Question: How much time does Pi Flows YAML DAG Multi-Agent Orchestration save per week? Answer: Users report saving 12-18 hours per week depending on task volume and complexity. The workflow automates the repetitive orchestration and coordination work that previously required manual intervention. First measurable savings appear within the first week of regular use. At scale, the time savings compound as workflows are reused across different projects and teams.

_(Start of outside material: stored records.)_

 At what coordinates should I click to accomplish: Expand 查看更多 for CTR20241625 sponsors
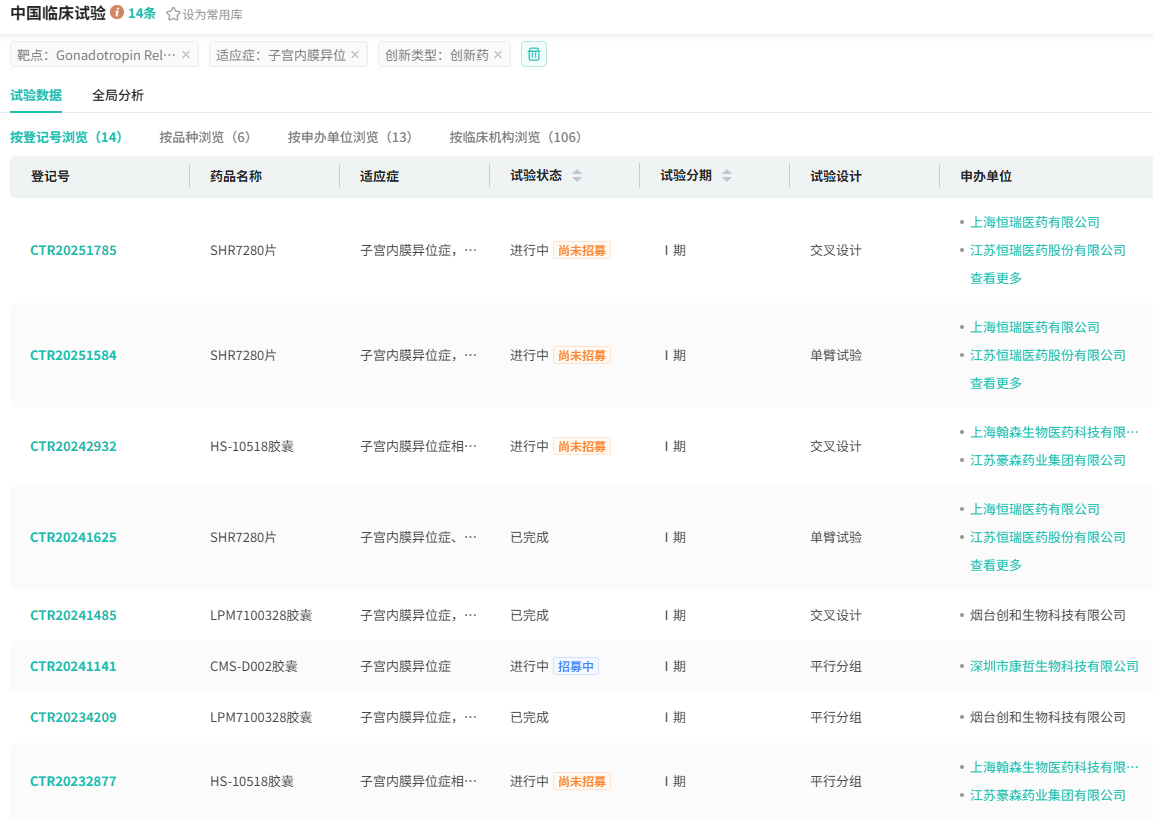pos(996,566)
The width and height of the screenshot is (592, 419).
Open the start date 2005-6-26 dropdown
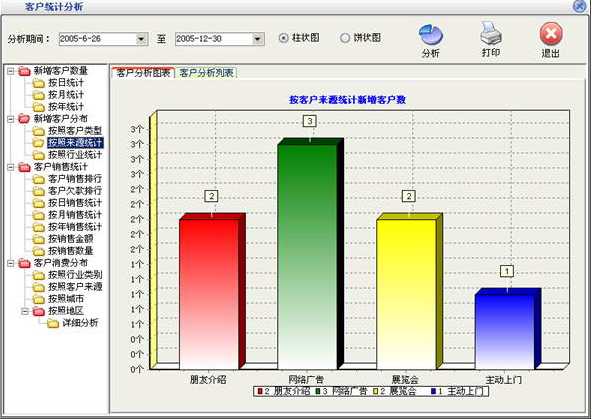[x=142, y=39]
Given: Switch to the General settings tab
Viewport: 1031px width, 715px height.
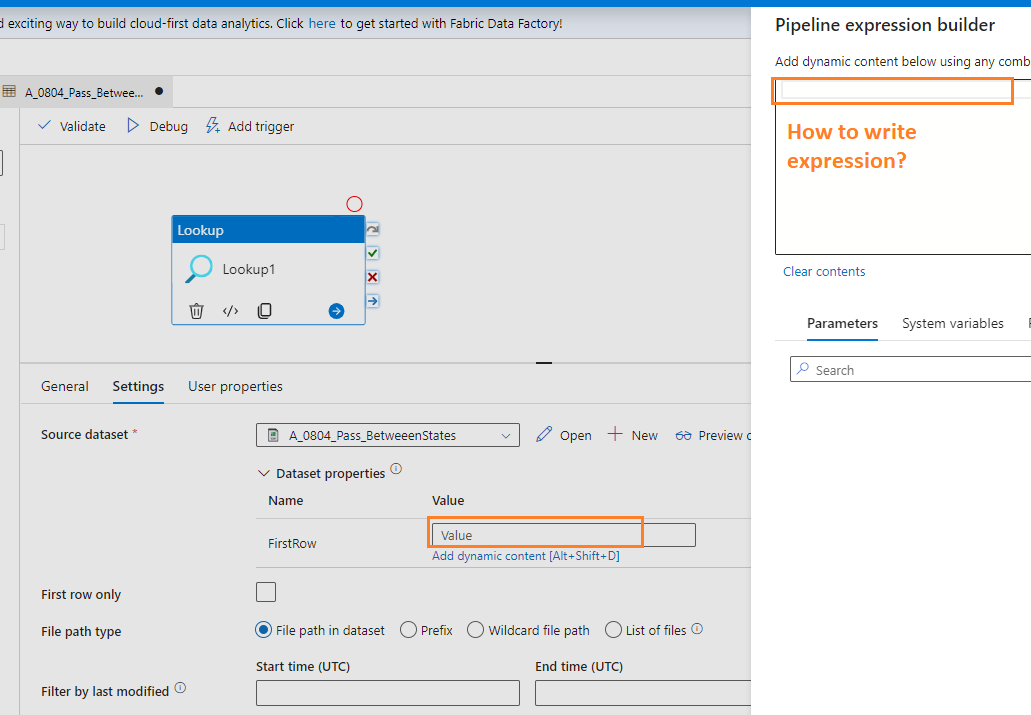Looking at the screenshot, I should coord(65,385).
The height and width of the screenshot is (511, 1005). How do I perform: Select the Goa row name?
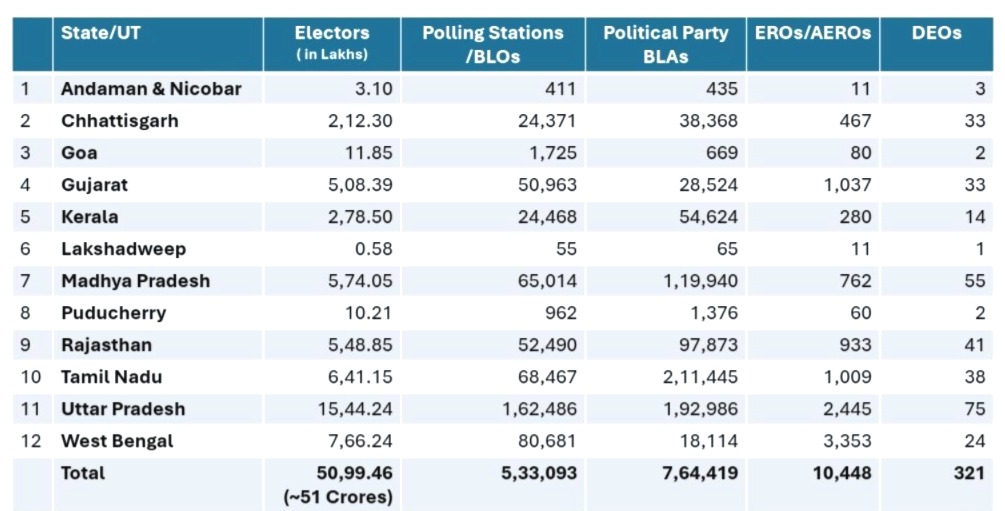tap(79, 153)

Question: What is the main limitation of Pi Flows YAML DAG Multi-Agent Orchestration? Answer: The primary limitation is 1. Most limitations can be mitigated with proper setup and monitoring. Error handling and retry logic improve reliability over time as you tune the workflow for your specific use case. The caveats section covers known edge cases and their workarounds.
Question: Can Pi Flows YAML DAG Multi-Agent Orchestration replace human review entirely? Answer: No. Pi Flows YAML DAG Multi-Agent Orchestration is designed to augment rather than replace human judgment. The published field defaults to false requiring editorial review before production use. Human oversight remains essential for quality assurance, particularly for edge cases and novel scenarios. Think of this workflow as a force multiplier that handles the bulk work while humans focus on creative and strategic decisions.